I want to get a quick indication of how much of my FOV from the StereoDepth node has valid depth values.

I use this as a crude way of checking lens-coved detection, combined with correlation of downscaled frames from the various sensors. Is there a way to calculate the depth info coverage (non-zero values) on-device and share this with the host, thus eliminating the need to send the full depth frames via the already limited USB 2.0 interface (using a CM4 host)?

I thought of using the script node, but due to its lack of access to libraries such as numpy, this check might be quite operationally expensive (A LOT of for loop iterations - not one of Python's strong suits)…
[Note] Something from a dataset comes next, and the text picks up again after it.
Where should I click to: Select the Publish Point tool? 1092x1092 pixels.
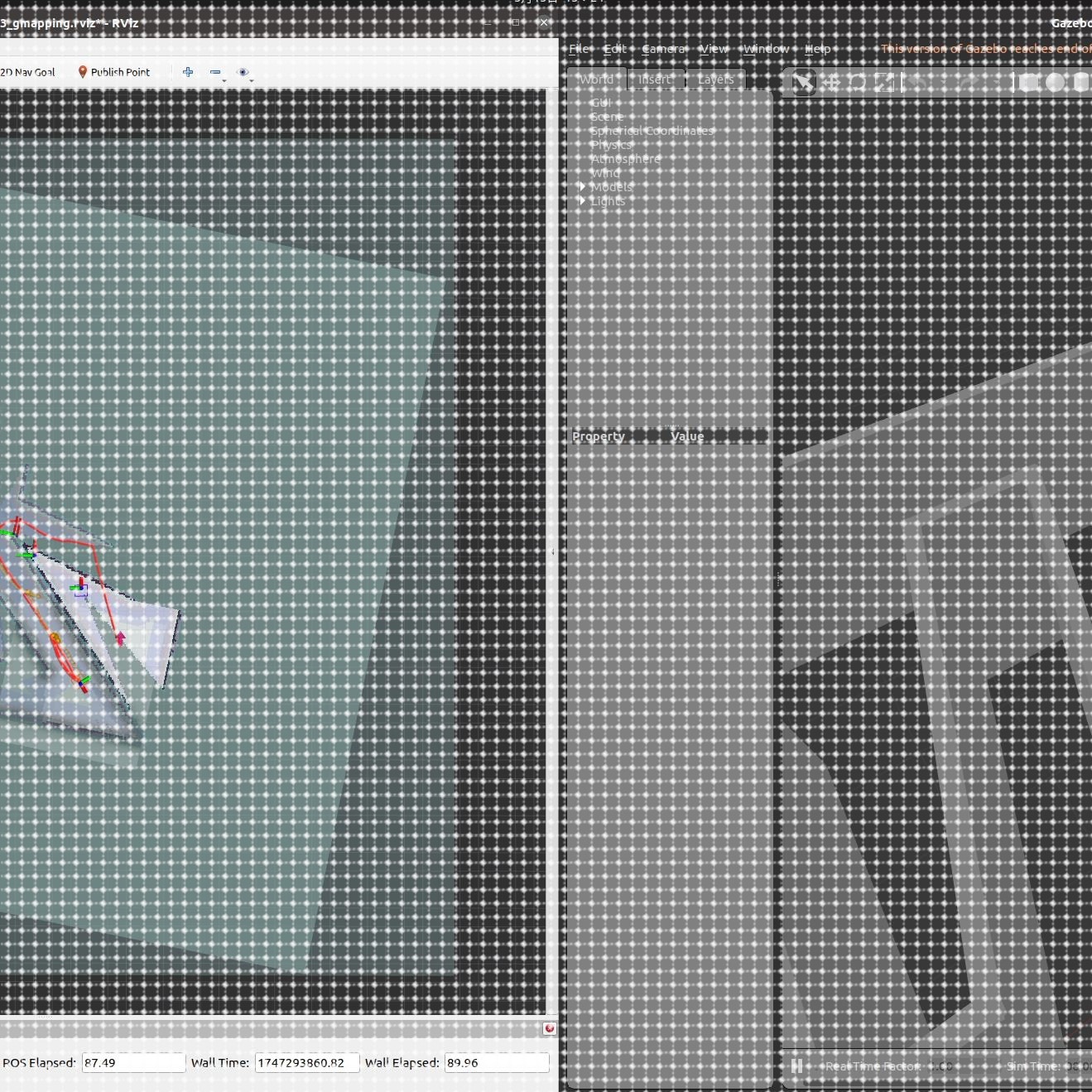(113, 72)
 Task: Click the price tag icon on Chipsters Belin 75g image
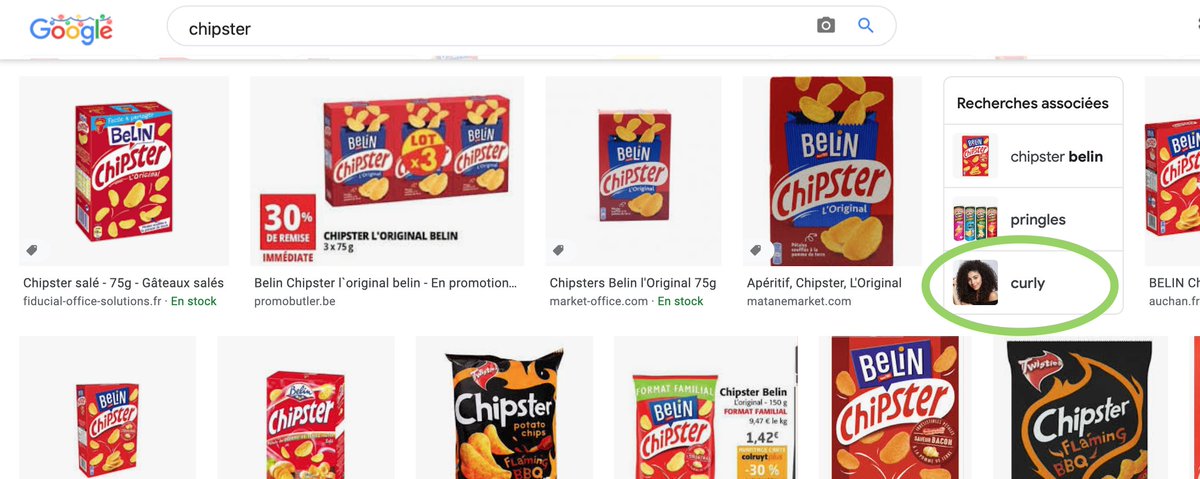click(x=558, y=251)
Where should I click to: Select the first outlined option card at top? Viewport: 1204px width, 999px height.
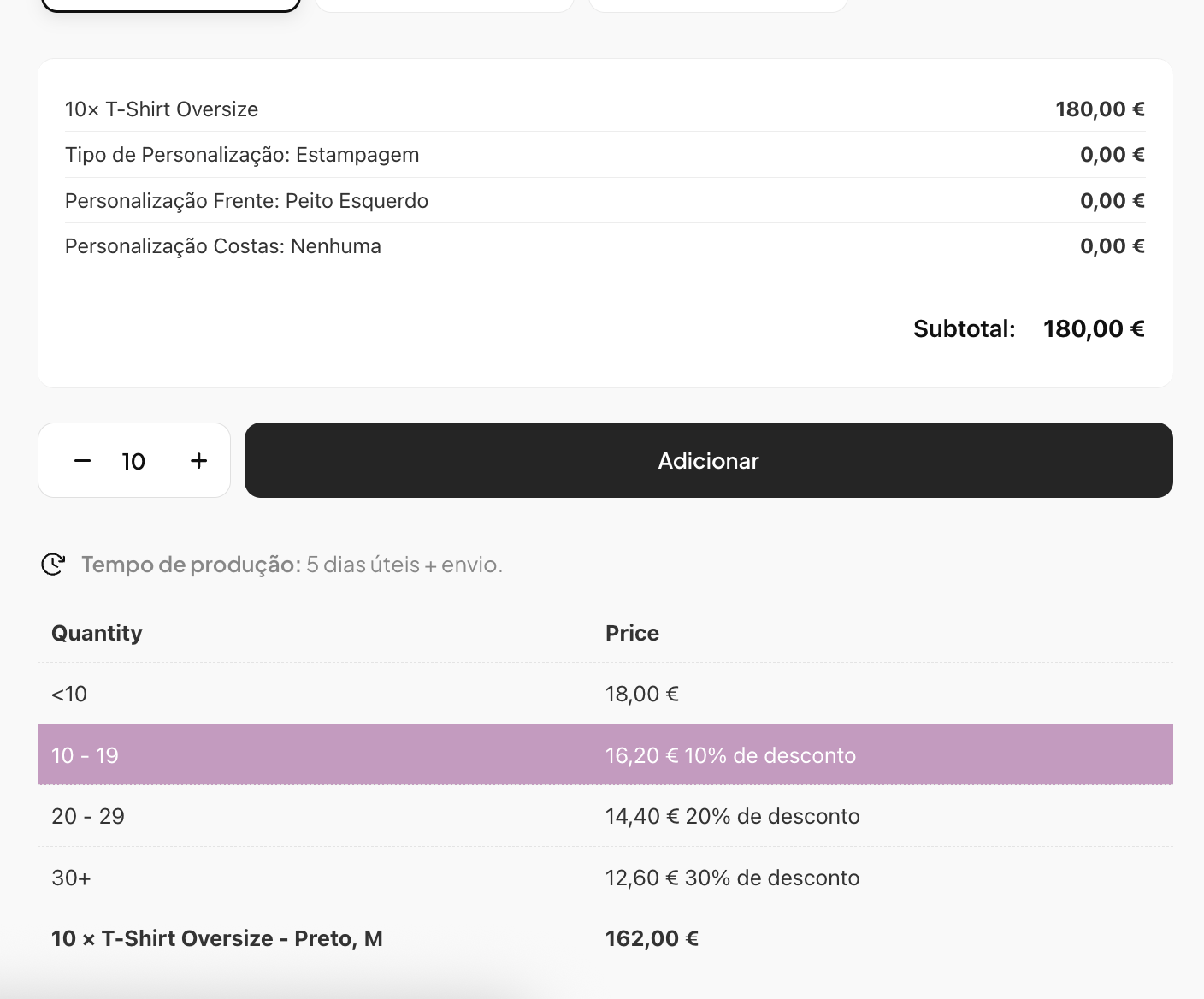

I just want the node to spit out a value between 0 and 1 to the host to indicate how much depth coverage it is actually seeing?

    MernokAdriaan
    I would say just send the confidence map (or disparity map) back. They should both be UINT8 so they don't take up the bandwidth.
    Alternatively - if you really need this - you can make a custom NN node, that receives a depth image and then outputs the number of non-zero pixels. luxonis/oak-examplestree/master/gen2-custom-models It's not really a NN model, but it allows you to run custom operations on the VPU.

    Thanks,
    Jaka

      jakaskerl

      Thanks for the suggestions, but I'm noticing a significant increase in latency when sending through the disparity map. I'm already sending through synced, resized (downsized) frames for all sensors (the disparity map is also synced with these so that the lens-cover detection algorithm is working with synced data) as well as a preview feed and an encoded video feed, so I'm thinking the USB 2.0 connection is a bit maxed out already.

      W.r.t. the NN node option - this is not preferred as I already have an object detection model running, and splitting the resources between two NNs will most likely reduce my FPS and likely increase the latency of detections.

      I was hoping there was an inexpensive way I could do this on the SoM, but it seems I'll have to further investigate where the bottleneck really is.